Keberadaan suatu negara, melalui aparat pemerintahan, mengemban beberapa amanat: ketertiban, keamanan, kesejahteraan dan kemakmuran, serta keadilan, atau juga amanat-amanat lain sebagaimana yang diungkapkan oleh banyak tokoh. Barangkali, bukan pada sejauh mana kualitas dari keamanan, ketertiban, kesejahteraan, atau yang lainnya yang kita persoalkan, namun sejauh mana keseriusan aparat pemerintah dalam penyediaan itu semua.
Kita masih ingat bagaimana penduduk Mesuji harus berjuang sendirian hingga berdarah-darah dalam hal memperebutkan lahan. Setelah korban sudah berjatuhan, barulah aparat bertindak? Lalu, kemana saja mereka selama peristiwa itu terjadi? Tidak tahu, atau pura-pura tidak tahu? Nampaknya, penyakit lama masih sering mendera aparat pemerintahan kita, yaitu bergerak ketika sudah ada korban. Ketika masih nampak baik-baik saja, aparat pun diam.
Terkadang, kita heran dan bertanya, kenapa masyarakat semakin suka bergerak sendiri? Kenapa aksi premanisme masih menjadi-jadi? Apakah benar bahwa masyarakat kita adalah masyarakat yang tidak tertib, masyarakat kita suka kekerasan?
Kita memang tidak bisa memiliki jawaban yang memuaskan. Ada banyak faktor yang menjadi penyebabnya. Namun, setidaknya ketidak percayaan pada pemerintah seringpula menjadi penyulutnya. Pemerintah sering alpa atau terlambat dalam menangani masalah-masalah yang terjadi di masyarakat. Akibatnya, masyarakat lebih memilih menggunakan cara-cara mereka sendiri ketimbang harus menunggu campur tangan pemerintah.
Akhir-akhir ini, pemerintah tampak semakin sibuk saja. Satu persatu aparat pemerintah tersandung masalah. Partai politik yang menjadi stakeholder pemerintahan pun tak kalah rumitnya. Jika sudah seperti ini, maka bisa kealpaan negara akan semakin menjadi-jadi. Masyarakat akan hidup dengan cara mereka sendiri. Menjadi warga negara yang tak butuh negara.

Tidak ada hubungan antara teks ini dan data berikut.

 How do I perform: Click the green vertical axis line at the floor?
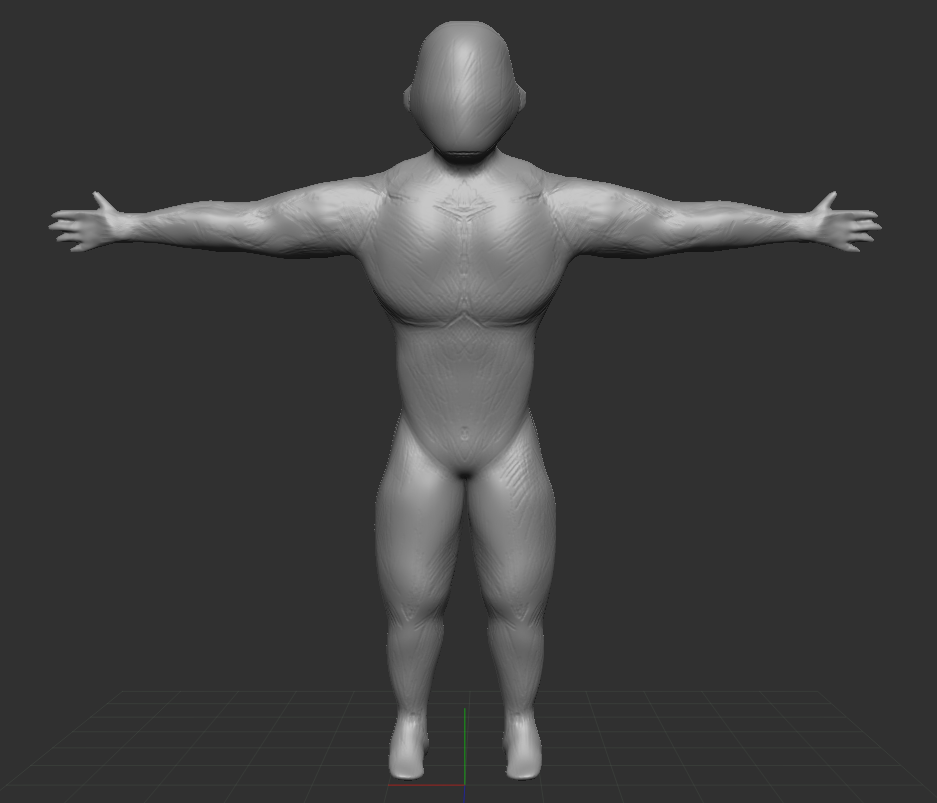pyautogui.click(x=465, y=745)
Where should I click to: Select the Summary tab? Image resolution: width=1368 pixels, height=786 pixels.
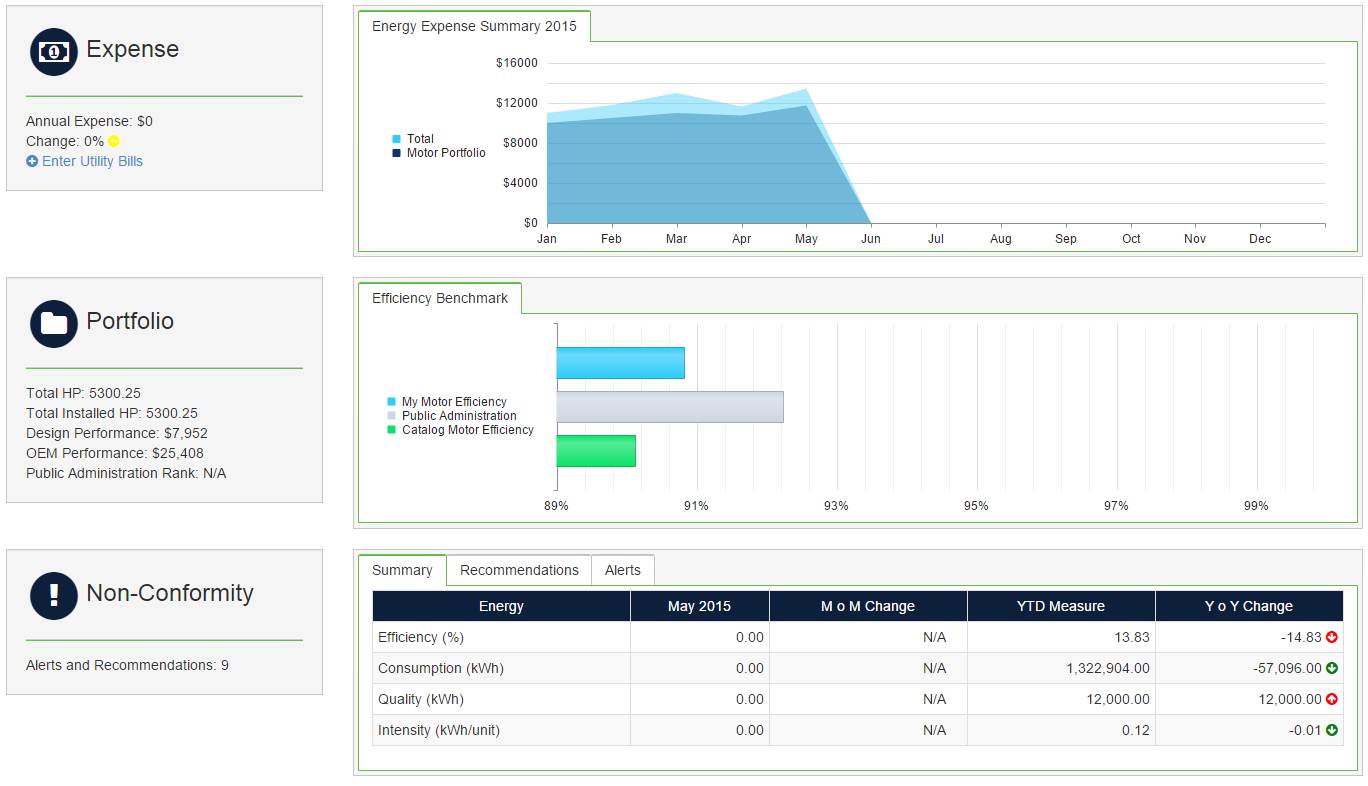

Agak susah menjadi warga negara Indonesia, jika tidak mau dibilang sangat susah. Susah karena kita dipagari dengan berbagai macam peraturan. Masyarakat diwajibkan untuk berhemat, saling bertenggang rasa, dan konsepsi-konsepsi ideal kehidupan berbangsa dan bernegara lainnya.
Semua peraturan itu memang cukup bagus dan patut kita dukung. Siapa sih yang tidak mengharapkan kehidupan berbangsa dan bernegara yang lebih baik? Namun sayang, mayoritas peraturan itu hanya berlaku untuk masyarakat kecil, bukan untuk mereka yang memiliki jabatan.
Seringkali terlihat adanya ketidak harmonisan antara apa yang di maui oleh pemerintah dan apa yang mereka sendiri lakukan. Ketika masyarakat diminta untuk melakukan penghematan, pemerintah mencontohkan pemborosan. Ketika masyarakat diminta untuk saling berdamai, pemerintah mempertontonkan aksi saling telikung.
Maka, akibatnya pun sangatlah jelas. Apa yang dimaui pemerintah tidak pernah membekas secara kuat dalam hati masyarakat. Masyarakat lebih banyak menganggap penyataan-pernyataan itu sebagai angina lalu, masuk telinga kanan keluar telinga kiri. Sebenarnya, hal ini bukan karena masyarakat tidak peduli atau tidak mau peduli. Namun, lebih karena pemerintah sendiri tidak pernah benar-benar memberi teladan bagaimana menjalankan konsep-konsep ideal tersebut.
Misalnya saja, jika masyakat yang memiliki mobil diwajibkan untuk memasang converter kit yang berguna untuk mengkonversi BBM ke BBG, siapa yang berani menjamin bahwa aparat pemerintah juga akan melakukan hal yang sama?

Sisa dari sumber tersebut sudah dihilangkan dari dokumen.